Um… Jesus was… WHAT???
Every year, Christmas and I have an understanding. I’ll smile and wish my Christian friends the merriest and happiest of holidays, and Christmas will smile in return and accept that despite the lovely lights and shining ornaments, I’ll sort of sit on the side.
Jesus and I have an understanding too. He’ll accept that whatever he is or became to others, to me he remains what he was during his lifetime – not more, not less. The simple fact is that he was born a Jew; he died a Jew and he was a Jew every day in between those days.
Whatever was done to him, whatever was done in his name in the centuries that followed, doesn’t change who he was, what he believed in. I believe like all humans, he had a mother and a father and no, I don’t believe his father was divine, omnipotent, all powerful. I don’t believe he was the son of God… well, anymore than my sons are sons of God, or my daughters, the daughters of God.
I believe Jesus was a man of deep thought, but only a man. I believe he lived in a time when his people were facing the hardest of times and I believe he wanted to spread the idea that peace and love was better than war and death – an incredibly Jewish concept.
And I think somewhere today, his neshama, his soul, remains Jewish. As I have often heard people say quietly, were he to miraculously find himself transported to this world, I have little doubt he would walk past the most magnificent of churches, to find the humblest of synagogues and there, as he likely did in his lifetime, he would pray to the same God I worship today.
Given what little I know of his life, I assume he would accept not only his Christian followers, but the Jewish people to which he once belonged. This ridiculous concept that only those who accept him as God get into heaven is not his idea and I don’t believe for a moment that he would accept it as truth.
And I believe he would condemn Muslim suicide bombers and all those who promote hate and death. Yes, he would condemn these actions, even if the Christian church often fails to do that.
And tonight, if what is being said happens, I think somewhere in the next world, Jesus will listen and be shocked and dismayed. He will be embarrassed and perhaps disgusted.

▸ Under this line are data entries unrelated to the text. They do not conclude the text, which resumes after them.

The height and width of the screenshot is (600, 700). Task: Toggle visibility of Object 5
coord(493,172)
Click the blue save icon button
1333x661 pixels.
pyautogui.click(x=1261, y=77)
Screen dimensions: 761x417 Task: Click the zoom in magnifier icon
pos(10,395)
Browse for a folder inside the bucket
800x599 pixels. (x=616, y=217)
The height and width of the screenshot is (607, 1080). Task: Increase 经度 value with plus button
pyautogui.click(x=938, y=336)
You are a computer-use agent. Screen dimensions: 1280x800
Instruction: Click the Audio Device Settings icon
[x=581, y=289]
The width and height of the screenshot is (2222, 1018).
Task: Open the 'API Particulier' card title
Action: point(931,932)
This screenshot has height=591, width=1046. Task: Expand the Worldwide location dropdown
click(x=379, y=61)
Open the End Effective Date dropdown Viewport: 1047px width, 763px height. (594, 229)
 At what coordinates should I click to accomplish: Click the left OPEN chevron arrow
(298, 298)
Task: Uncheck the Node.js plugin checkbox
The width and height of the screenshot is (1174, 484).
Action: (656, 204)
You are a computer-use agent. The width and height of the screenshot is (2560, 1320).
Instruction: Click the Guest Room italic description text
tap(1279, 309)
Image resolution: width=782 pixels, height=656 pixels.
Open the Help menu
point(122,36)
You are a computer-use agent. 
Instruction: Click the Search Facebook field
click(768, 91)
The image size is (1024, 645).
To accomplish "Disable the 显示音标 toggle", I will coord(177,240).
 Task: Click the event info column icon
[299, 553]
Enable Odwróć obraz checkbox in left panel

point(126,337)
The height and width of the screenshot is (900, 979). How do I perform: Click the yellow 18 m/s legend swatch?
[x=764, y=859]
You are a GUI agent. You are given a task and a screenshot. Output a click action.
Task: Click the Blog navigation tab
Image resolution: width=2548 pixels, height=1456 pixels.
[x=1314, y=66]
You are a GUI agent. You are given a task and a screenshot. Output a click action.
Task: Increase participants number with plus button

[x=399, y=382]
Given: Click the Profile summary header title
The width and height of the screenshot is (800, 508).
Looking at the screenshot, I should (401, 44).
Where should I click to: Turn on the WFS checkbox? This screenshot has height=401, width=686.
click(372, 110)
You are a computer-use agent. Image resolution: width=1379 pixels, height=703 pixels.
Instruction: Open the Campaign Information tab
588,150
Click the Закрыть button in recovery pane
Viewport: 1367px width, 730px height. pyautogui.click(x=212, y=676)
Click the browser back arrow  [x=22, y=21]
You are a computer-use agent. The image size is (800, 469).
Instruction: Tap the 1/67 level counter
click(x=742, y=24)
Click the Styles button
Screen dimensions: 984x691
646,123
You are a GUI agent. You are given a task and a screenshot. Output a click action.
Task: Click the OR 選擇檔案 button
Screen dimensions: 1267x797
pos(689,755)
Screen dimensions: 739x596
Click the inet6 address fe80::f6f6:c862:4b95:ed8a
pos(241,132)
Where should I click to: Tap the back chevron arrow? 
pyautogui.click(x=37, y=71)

You see, I just read that the Latin Patriarch of Jerusalem, Archbishop Fouad Twal is going to be condemning Israel on Christmas night in Bethlehem. He won’t condemn the Arabs that took the Church of the Nativity hostage several years ago; the Arabs who urinated in the church and apparently sexually abused the priests and nuns they held for days. He won’t condemn Syria or Egypt or Iran or Hamas or Hezbollah.
I can deal with what the Archbishop will say because no matter in whose name he thinks he speaks, I’m going to believe that God knows the truth and the rest of us are smart enough not to listen. I can deal with it because honestly, who listens to him anyway? And as he considers himself a man of God, I can have sympathy that his most cherished audience will listen from Above and laugh at the absurdities that will flow from Twal’s mouth.
And while I don’t think that God takes Palestinian President Mahmoud Abbas any more seriously than he does the Archbishop, I have to admit that one of Abbas’ comments finally got to me. Abbas has decided, once again, to float the idea that Palestinians have a history that lasts more than a century or less. Despite conclusive archaeological proof that not a single Palestinian relic has been found dating back 200 years, never mind 2,000 years, Abbas has decided… wait for it… that Jesus was a Palestinian.
And my first thought was, “Jesus was… WHAT????” And somewhere from the heaven’s comes a faint voice saying, “I was… WHAT????”
The truth, as we all know, was that Islam didn’t exist at that time, nor did Palestine. Jesus lived and died as a Jew – not a Christian and certainly not as a Muslim. He had the honor, as I do today, of living in the Jewish land – then called Judea, today called Israel. Like millions of others, Jesus was murdered by those who hated us, who wanted to kill us.
No, Jesus was not a Palestinian… nor was anyone else for another 1,800 years after he lived. There were no Palestinians according to the current use of the term until, at most, 100 years ago. Before 1948, there were Palestinians – they were Jews and Arabs who lived in this land, ruled by the Turks, then the British. And then, as today, when the Arabs wanted to go to their holy of holy places… they turned their backs to Jerusalem and prayed to or went to Mecca.
Later tonight, as the Archbishop stands up in Bethlehem, among a dwindling Christian population that is often harassed by its Muslim neighbors and seeks refuge among its Jewish neighbors, Jesus may well watch from above, but he won’t wonder why in his name, the only people he ever knew, remain standing alone, as we have always been… as he was once… it will be because of the words of the Archbishop… which I doubt will be condemned in Rome tomorrow or in the days that follow.
And it will be because no one in Rome will stand against what Abbas just said either. But we know, they know, and Jesus knows the truth.
Jesus, a Palestinian? Not be a long shot. Not now, not then, not tonight and not in any of the tomorrows to come.